This past Monday, Barry Marcus and Stan Weiss celebrated nine years as Sag Harbor’s hometown pharmacists at the historic Sag Harbor Pharmacy. The celebration followed an anxious week of outreach following the revelation that Medco and United Healthcare had informed all Sag Harbor Pharmacy clients who use their healthcare plans that the pharmacy would no longer accept the New York State Empire Prescription Drug Plan – a falsehood Marcus said was bred in bureaucracy.

According to Marcus, on Monday, January 22 the pharmacy was literally flooded with calls from some of their 400 to 500 customers who use the Empire plan wondering why, after nine years, their hometown pharmacy had abandoned their prescription drug plan after receiving letters from United Healthcare and Medco.
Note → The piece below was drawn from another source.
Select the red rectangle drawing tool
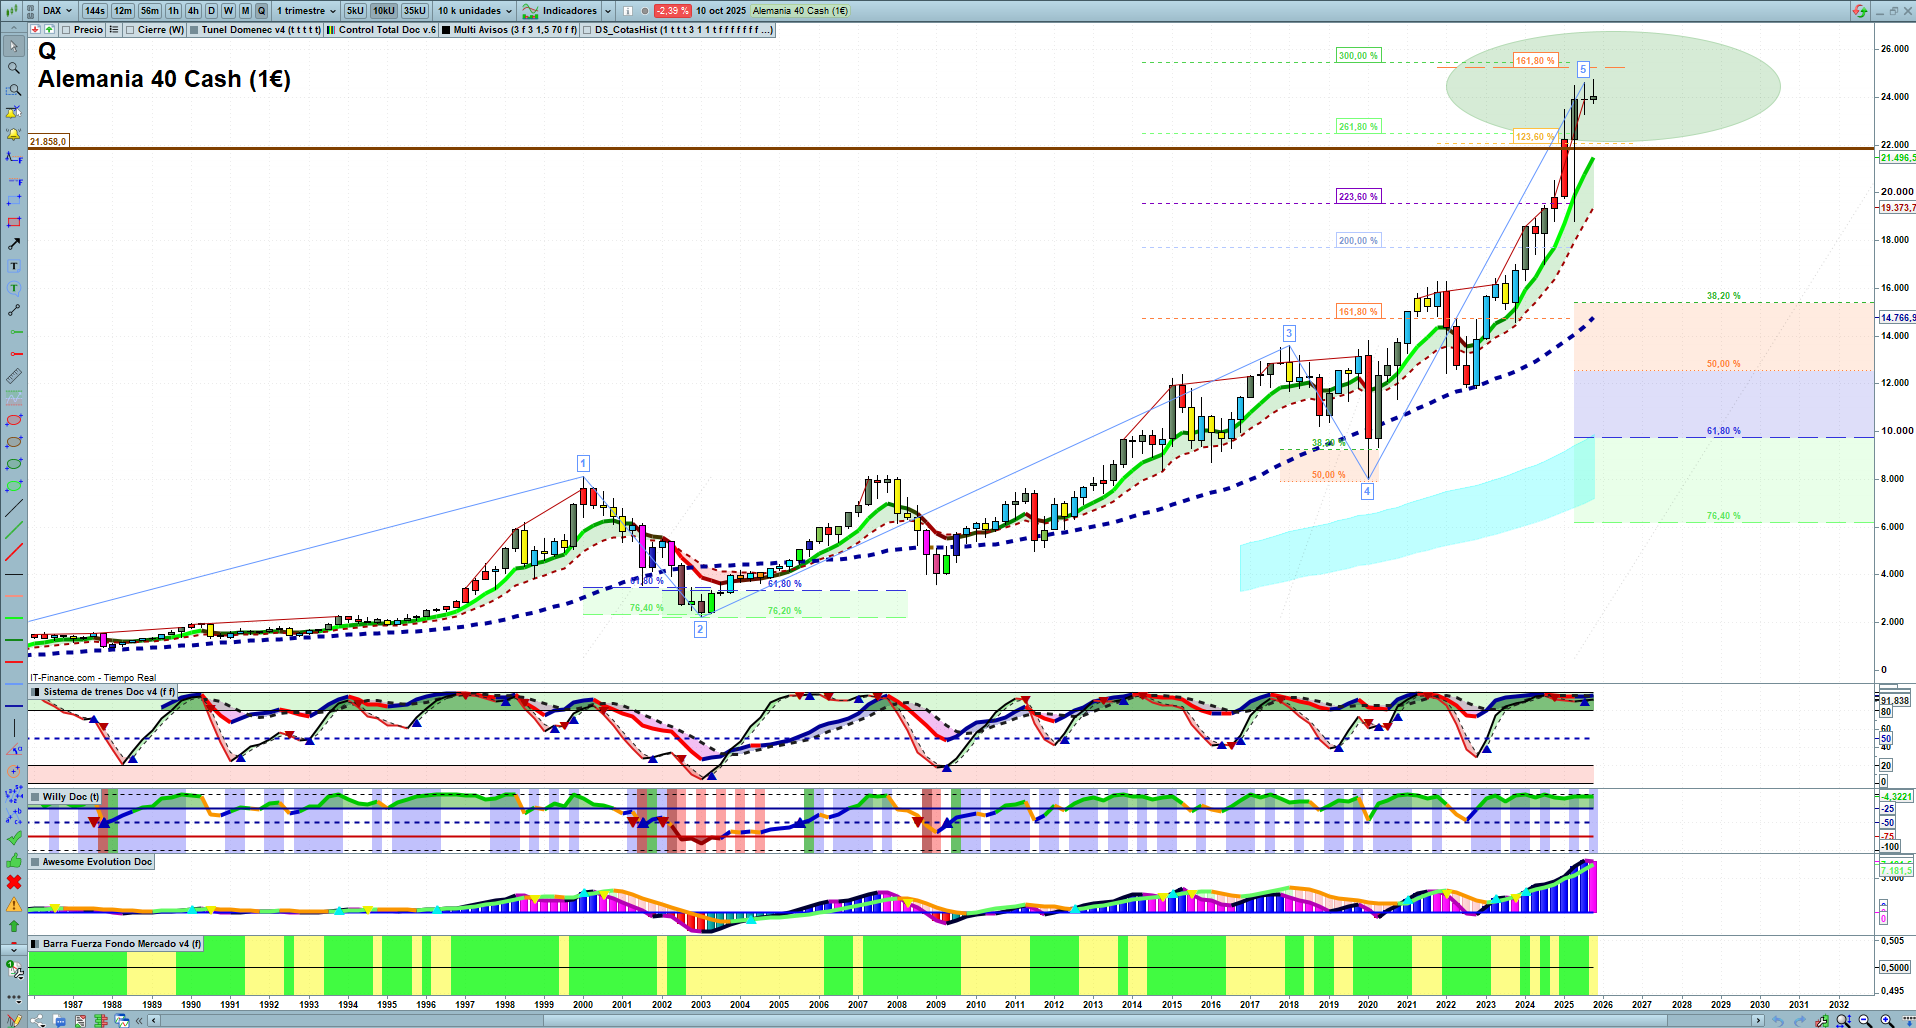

“Fortunately, I have very loyal customers,” said Marcus this week, after the problem had been sorted out with providers; although he said the pharmacy has personally had to shell out a significant cost in mailings and advertising to fix the snafu, which could have been potentially deadly for business.

“Anyone that is a really good customer, and that is 99 percent, wouldn’t leave us for another pharmacy unless they heard from us directly that they were no longer covered,” said Marcus.

That loyalty has been cultivated over generations through the pharmacy’s 150-year history in Sag Harbor, and history is no stranger to its newest proprietors, who have avoided making any major changes to the pharmacy’s services and have known each other since they first boarded the train to pharmacy school.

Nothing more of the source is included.